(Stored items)
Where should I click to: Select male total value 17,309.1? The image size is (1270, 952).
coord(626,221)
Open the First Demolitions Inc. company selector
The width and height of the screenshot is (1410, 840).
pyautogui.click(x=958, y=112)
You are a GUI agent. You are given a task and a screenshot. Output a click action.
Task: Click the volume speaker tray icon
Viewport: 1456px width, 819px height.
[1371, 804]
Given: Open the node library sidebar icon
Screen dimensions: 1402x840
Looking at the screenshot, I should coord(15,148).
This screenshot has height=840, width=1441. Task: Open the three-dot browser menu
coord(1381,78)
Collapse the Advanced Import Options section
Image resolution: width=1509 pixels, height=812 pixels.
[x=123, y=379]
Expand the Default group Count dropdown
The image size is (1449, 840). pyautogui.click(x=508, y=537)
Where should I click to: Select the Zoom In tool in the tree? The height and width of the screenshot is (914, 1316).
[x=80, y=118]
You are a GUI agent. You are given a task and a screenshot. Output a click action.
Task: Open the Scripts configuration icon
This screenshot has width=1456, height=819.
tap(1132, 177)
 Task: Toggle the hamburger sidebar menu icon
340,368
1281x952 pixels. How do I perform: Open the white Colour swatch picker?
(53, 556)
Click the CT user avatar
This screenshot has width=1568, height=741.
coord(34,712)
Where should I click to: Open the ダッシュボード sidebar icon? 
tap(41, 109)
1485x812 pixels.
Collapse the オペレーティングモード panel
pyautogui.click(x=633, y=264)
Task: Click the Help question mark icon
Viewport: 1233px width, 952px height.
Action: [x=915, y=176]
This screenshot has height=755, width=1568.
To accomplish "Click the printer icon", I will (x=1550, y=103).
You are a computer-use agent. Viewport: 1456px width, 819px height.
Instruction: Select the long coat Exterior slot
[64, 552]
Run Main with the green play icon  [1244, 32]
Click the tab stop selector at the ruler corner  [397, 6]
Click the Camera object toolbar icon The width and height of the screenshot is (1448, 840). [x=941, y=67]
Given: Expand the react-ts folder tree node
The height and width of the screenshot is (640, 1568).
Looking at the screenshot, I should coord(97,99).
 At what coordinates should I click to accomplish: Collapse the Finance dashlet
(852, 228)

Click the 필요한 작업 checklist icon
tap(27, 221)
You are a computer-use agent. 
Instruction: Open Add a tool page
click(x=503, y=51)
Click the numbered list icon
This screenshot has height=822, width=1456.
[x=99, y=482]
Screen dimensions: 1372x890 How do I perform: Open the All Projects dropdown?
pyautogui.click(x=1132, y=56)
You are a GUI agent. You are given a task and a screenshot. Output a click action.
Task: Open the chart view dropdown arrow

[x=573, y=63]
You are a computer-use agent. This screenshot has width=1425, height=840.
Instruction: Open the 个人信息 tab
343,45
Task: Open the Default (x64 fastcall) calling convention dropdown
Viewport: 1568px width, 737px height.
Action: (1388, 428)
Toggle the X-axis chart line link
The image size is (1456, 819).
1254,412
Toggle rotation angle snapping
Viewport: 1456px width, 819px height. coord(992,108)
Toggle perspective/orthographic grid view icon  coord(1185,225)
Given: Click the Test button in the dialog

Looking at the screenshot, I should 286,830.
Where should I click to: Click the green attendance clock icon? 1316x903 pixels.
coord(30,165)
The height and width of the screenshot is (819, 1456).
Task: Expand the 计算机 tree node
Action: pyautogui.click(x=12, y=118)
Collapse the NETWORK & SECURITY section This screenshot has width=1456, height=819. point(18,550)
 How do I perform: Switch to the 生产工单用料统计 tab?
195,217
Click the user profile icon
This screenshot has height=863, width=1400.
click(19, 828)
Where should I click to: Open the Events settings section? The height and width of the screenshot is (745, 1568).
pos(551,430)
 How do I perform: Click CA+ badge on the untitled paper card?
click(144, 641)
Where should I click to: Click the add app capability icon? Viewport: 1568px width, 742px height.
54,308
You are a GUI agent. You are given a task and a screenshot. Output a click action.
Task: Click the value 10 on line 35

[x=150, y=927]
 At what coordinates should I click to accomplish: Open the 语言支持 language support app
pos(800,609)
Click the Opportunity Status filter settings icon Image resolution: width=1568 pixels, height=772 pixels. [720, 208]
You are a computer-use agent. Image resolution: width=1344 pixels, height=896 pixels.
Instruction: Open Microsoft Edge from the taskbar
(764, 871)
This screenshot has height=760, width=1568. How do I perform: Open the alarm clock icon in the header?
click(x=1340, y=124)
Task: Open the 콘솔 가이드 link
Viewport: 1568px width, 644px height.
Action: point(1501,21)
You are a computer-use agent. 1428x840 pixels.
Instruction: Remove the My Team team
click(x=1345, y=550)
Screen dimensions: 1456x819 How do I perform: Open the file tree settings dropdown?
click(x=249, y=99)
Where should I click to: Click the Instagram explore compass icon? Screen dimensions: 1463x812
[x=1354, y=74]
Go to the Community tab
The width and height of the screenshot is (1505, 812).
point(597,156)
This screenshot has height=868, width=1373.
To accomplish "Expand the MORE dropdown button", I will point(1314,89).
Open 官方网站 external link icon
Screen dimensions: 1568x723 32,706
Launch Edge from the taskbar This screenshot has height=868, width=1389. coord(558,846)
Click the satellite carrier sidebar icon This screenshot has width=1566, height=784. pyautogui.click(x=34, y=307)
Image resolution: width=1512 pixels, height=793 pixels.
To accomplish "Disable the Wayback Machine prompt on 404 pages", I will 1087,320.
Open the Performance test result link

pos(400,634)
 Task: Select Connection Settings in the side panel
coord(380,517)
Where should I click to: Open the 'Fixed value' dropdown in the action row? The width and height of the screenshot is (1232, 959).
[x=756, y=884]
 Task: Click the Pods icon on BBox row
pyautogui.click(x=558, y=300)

### TASK BRIEF
What is needed is a verbatim copy of every line in the records above from the one containing "Collapse the オペレーティングモード panel" down to the one containing "Given: Expand the react-ts folder tree node", both included, and nothing more.

### OUTPUT OF THE EXERCISE
Collapse the オペレーティングモード panel
pyautogui.click(x=633, y=264)
Task: Click the Help question mark icon
Viewport: 1233px width, 952px height.
Action: [x=915, y=176]
This screenshot has height=755, width=1568.
To accomplish "Click the printer icon", I will (x=1550, y=103).
You are a computer-use agent. Viewport: 1456px width, 819px height.
Instruction: Select the long coat Exterior slot
[64, 552]
Run Main with the green play icon  [1244, 32]
Click the tab stop selector at the ruler corner  [397, 6]
Click the Camera object toolbar icon The width and height of the screenshot is (1448, 840). [x=941, y=67]
Given: Expand the react-ts folder tree node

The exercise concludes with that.